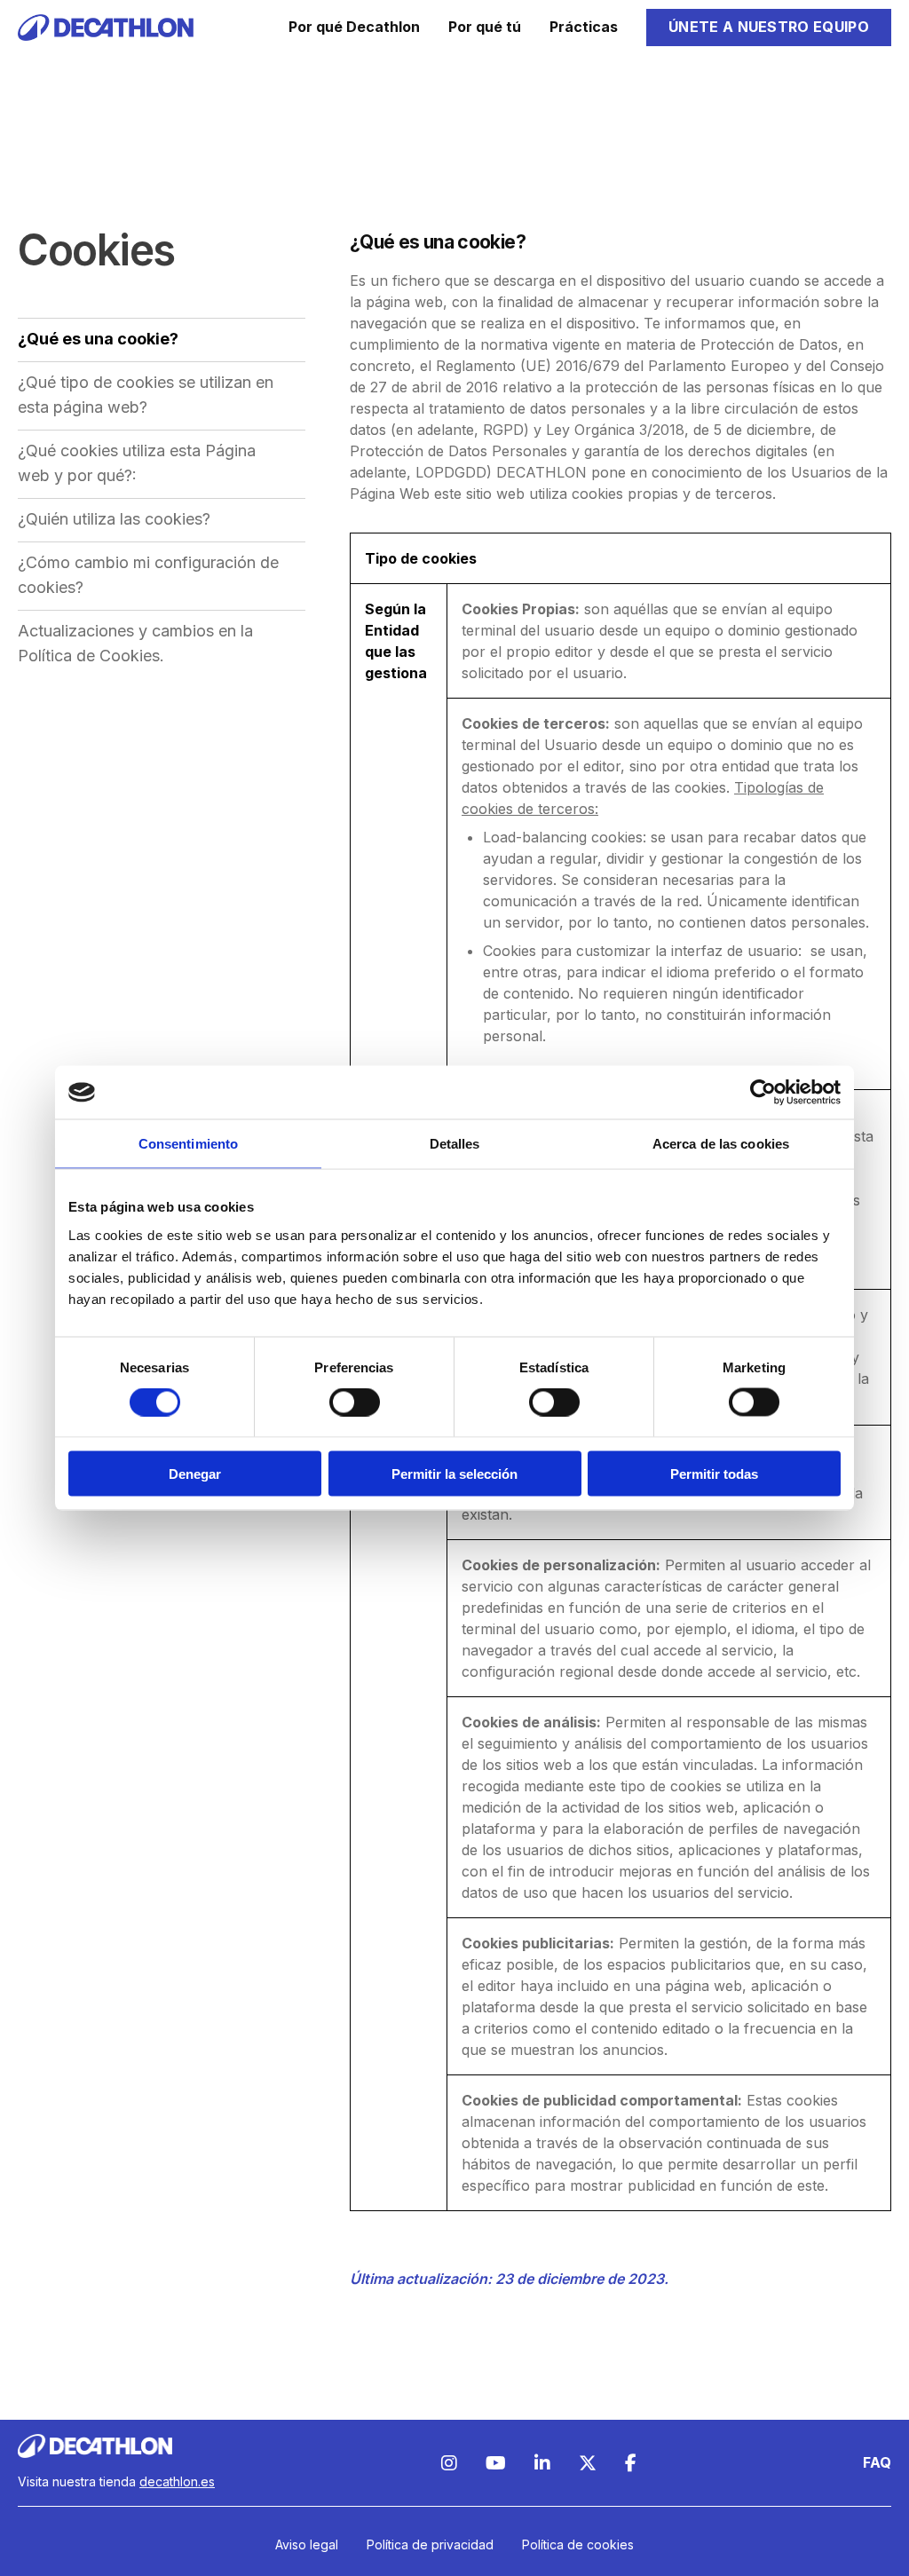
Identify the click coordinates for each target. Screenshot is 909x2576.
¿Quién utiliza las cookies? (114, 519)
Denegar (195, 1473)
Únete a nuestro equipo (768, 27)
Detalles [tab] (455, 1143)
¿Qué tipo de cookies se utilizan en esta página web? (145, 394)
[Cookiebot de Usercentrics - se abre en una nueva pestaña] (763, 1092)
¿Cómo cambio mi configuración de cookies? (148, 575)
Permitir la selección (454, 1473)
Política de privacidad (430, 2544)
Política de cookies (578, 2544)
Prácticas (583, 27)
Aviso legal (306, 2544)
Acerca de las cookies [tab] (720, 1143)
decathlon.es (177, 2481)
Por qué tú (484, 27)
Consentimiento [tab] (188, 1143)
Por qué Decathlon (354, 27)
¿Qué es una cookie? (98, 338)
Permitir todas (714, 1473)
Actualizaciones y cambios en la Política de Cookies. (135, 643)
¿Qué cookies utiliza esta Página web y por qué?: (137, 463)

------------------------------------------------------------

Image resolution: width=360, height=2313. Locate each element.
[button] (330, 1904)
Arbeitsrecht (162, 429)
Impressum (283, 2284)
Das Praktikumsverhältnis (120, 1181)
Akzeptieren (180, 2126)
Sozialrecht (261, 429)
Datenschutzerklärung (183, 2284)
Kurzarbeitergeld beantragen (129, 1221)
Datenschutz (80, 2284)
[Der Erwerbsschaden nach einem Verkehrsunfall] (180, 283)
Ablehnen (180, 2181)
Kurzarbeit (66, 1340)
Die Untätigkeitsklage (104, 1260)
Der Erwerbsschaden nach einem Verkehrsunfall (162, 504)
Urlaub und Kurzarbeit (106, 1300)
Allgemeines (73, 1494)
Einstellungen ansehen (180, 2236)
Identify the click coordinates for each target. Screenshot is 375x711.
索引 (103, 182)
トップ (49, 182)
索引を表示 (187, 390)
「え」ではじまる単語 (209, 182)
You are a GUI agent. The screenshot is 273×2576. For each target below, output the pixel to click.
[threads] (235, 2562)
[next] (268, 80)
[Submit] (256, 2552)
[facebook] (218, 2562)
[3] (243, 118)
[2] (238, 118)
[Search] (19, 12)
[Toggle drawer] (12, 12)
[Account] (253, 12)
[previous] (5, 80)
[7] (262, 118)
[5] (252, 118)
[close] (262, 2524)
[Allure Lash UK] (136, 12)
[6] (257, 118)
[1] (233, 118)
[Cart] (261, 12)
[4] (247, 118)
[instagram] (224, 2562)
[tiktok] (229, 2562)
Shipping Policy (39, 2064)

------------------------------------------------------------

* [What to produce]: A word-for-word copy of the lines above from the one with "cookies? (114, 519)" through the one with "[Cookiebot de Usercentrics", inclusive, is the only output wanted.

* [Response below]:
¿Quién utiliza las cookies? (114, 519)
Denegar (195, 1473)
Únete a nuestro equipo (768, 27)
Detalles [tab] (455, 1143)
¿Qué tipo de cookies se utilizan en esta página web? (145, 394)
[Cookiebot de Usercentrics - se abre en una nueva pestaña] (763, 1092)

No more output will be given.